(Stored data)
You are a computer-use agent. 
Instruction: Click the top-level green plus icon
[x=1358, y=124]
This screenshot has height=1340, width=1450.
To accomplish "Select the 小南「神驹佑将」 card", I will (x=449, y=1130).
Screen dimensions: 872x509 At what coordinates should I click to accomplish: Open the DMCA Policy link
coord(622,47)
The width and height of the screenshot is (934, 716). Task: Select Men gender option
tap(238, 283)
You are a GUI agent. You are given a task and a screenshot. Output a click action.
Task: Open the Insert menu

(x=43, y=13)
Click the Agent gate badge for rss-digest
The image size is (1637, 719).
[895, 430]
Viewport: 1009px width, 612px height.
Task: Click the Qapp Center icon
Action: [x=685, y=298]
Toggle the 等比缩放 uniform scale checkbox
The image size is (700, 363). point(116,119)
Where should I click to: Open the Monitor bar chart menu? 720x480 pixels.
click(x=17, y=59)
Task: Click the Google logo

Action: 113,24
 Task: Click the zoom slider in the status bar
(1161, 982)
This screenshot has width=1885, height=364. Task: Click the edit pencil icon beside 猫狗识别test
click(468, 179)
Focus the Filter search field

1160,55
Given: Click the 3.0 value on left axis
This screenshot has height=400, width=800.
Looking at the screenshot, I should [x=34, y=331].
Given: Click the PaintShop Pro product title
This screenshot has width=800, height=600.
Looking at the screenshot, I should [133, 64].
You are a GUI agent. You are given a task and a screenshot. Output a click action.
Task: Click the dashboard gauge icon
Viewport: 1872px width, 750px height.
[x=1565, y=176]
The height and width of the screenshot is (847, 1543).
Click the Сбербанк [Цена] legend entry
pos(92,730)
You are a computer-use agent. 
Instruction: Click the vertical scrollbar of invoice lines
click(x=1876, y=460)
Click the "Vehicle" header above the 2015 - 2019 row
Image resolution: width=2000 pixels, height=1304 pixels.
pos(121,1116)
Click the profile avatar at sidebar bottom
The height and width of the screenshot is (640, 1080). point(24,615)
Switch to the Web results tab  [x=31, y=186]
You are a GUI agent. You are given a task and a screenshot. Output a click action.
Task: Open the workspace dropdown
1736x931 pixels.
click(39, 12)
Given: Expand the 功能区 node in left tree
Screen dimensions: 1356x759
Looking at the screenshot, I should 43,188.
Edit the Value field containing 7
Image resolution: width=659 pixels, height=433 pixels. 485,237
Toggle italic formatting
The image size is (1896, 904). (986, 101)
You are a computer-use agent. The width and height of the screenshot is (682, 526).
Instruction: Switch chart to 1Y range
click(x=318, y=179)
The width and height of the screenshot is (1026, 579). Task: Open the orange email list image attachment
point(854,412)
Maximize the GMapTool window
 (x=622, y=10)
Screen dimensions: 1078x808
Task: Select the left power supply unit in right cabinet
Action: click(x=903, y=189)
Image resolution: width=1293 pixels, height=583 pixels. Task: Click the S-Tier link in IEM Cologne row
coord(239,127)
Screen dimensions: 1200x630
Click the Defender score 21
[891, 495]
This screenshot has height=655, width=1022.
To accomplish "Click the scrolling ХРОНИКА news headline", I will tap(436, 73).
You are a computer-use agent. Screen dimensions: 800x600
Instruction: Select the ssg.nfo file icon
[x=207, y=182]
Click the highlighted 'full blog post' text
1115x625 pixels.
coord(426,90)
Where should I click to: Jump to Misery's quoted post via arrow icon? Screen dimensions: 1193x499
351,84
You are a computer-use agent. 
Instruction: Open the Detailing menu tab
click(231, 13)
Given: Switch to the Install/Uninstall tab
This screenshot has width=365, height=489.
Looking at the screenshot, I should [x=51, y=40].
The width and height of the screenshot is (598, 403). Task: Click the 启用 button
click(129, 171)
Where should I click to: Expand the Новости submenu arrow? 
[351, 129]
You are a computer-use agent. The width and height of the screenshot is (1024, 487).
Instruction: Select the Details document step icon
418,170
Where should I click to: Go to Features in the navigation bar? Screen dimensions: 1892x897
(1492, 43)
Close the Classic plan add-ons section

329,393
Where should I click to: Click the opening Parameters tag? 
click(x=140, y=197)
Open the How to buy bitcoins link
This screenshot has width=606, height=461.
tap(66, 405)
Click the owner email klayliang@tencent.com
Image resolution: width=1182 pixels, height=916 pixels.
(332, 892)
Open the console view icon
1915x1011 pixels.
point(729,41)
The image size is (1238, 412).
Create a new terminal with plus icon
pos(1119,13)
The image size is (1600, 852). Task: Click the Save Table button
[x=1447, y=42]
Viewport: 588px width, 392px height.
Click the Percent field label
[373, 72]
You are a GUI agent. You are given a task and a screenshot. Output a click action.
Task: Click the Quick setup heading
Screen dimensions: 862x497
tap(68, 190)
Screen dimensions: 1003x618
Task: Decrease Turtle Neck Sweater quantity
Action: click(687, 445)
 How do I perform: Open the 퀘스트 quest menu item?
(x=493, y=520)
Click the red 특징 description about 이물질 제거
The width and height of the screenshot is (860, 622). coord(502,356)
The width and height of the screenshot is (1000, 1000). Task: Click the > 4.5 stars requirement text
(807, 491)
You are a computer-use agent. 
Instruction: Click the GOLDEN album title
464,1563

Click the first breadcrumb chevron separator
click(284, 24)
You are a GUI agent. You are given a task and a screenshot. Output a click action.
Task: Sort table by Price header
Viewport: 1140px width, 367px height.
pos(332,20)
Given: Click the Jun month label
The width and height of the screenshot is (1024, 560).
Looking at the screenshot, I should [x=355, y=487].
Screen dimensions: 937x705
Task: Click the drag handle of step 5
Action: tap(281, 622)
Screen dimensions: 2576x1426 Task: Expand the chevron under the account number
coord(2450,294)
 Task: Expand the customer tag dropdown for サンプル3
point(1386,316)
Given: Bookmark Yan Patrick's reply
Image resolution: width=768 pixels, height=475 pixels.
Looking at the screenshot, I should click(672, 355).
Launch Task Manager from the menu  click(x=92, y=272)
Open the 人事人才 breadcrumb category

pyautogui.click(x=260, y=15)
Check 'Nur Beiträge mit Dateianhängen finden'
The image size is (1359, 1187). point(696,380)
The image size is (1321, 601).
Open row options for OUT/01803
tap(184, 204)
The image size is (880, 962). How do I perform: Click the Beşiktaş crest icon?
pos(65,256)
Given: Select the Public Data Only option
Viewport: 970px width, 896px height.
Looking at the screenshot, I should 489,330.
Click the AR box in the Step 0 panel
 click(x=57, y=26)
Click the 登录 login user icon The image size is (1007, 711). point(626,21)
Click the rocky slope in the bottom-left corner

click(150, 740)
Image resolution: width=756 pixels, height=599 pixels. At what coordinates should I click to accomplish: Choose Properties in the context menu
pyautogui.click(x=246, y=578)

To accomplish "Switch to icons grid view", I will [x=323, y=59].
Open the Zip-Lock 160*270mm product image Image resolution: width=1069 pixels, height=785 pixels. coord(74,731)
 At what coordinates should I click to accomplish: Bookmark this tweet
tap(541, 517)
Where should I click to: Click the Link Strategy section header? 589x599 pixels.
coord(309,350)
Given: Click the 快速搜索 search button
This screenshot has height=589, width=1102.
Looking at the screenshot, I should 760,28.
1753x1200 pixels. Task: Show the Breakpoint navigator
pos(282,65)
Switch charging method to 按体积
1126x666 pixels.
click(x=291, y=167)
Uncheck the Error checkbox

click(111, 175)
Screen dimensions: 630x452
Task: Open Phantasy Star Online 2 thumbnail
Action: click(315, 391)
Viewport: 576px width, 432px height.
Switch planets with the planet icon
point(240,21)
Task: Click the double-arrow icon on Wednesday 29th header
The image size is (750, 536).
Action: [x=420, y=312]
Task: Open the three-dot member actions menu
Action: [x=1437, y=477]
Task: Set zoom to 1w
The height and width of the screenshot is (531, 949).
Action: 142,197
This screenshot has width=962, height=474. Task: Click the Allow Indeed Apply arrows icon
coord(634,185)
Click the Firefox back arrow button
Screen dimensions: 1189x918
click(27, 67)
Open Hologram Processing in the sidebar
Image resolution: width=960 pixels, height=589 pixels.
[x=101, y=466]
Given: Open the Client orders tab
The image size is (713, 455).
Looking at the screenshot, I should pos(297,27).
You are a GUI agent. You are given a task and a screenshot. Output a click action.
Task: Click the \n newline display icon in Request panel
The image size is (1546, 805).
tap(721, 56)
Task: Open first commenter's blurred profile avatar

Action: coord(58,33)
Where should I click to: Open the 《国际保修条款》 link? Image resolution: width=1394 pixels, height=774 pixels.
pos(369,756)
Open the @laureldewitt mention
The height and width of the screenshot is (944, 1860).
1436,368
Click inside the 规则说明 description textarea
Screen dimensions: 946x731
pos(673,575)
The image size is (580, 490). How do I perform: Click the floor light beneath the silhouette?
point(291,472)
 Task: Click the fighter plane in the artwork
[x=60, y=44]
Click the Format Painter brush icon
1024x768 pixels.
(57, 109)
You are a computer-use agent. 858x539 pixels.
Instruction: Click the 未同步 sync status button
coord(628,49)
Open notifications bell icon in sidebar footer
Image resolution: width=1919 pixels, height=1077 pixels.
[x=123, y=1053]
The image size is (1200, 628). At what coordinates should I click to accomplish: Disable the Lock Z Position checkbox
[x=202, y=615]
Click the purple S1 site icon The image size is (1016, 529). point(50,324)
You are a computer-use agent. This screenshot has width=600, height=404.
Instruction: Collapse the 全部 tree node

> **ASSIGNMENT**:
Copy all lines of the records in which the string "node" can be found.

> **RESPONSE FOR THIS EXERCISE**:
Given: Expand the 功能区 node in left tree
Instruction: Collapse the 全部 tree node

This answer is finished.